Пьер был здоровый, красивый пятилетний мальчик, который сразу преисполнился самодовольства, как только его начали хорошо одевать, хорошо кормить, тщательно причесывать и возить в автомобиле. С недовольной миной он вылез из машины.

Двое питомцев Попечительства с любопытством, даже с известной враждебностью, смотрели друг на друга, словно прикидывая в уме, кому из них больше повезло.

В то время как дети разглядывали друг друга, мадам Делаэ отвела в сторону Сесиль.

- Он боится только одного - появления мадам Бержэ, - сказала она. - Та иногда заезжает к нам, чтобы справиться о Пьере. Мальчик не хочет ее видеть, и когда она у нас бывает, то каждую минуту спрашивает меня, скоро ли она уйдет.

Сесиль хорошо знала, что, если таким обездоленным детям удается «найти себе семыо», они не хотят иметь ничего общего с Попечительством.

- Мы еще приедем к вам, и дети подружатся, - уверяла мадам Делаэ.

Пьер в этот момент сильно толкнул Эли. Девочка вопросительно взглянула на мать.

- Нет, нет, посмотрите на них, - возразила Сесиль,- им будет трудно стать друзьями. Такие дети при встрече невольно напоминают друг другу, что еще не так давно они были круглыми сиротами.

Когда автомобиль тронулся с места, Сесиль ласково потрепала рукой щечку дочери:

- И эта мама, кажется, любит своего сынишку… Еще один, которому посчастливилось.
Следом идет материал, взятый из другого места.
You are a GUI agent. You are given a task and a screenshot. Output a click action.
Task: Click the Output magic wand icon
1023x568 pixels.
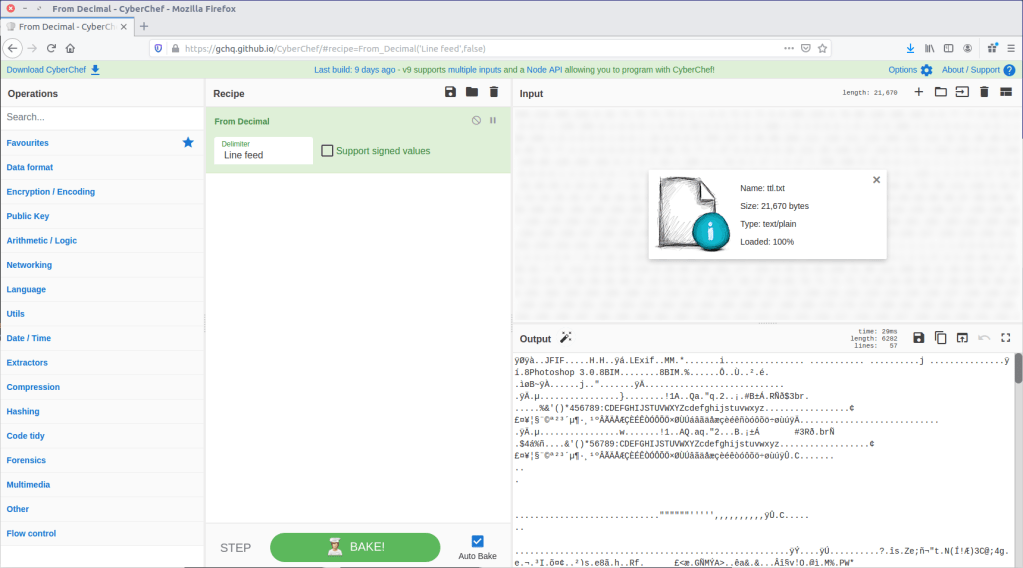pos(566,339)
- «Ведетта»! - только и произнесла Эли.

Сесиль, которая ожидала, что дочь ей нежно скажет:

«Но не так, как мне», резануло это слово. Девочка умела наносить такие царапины.

- «Ведетта»! - повторила Сесиль. - Ну, нам на это в ближайшее время рассчитывать нечего. Я истратила много денег на восстановление дома и фермы и все-таки надеялась, что, продав плантацию орешника в Кейсаке, смогу приобрести хорошую машину. Но дом, где живут Плессисы, нуждается в новой крыше. Посмотри, там, где важно расхаживают белые голуби, видны сломанные черепицы. Если я не приведу крышу в порядок, у Мари-Луизы будет протекать зимой. Я также обещала отремонтировать квартиру для Анетты и Гарсиа, которые поженятся через месяц. На все это уйдут мои орехи, - как плоды, так и деревья. А тут еще нужно платить страховку и налоги… - Она вздохнула и добавила: - Да-а, нам далеко до покупки «Ведетты». Придется довольствоваться нашей старушкой и грузовичком.

- Ничего, ничего, мама, - сказала девочка.

И Сесиль поняла, что Эли не то что утешает, а скорее извиняет за то, что мать не может предоставить ей шикарную машину фирмы «Ведетта».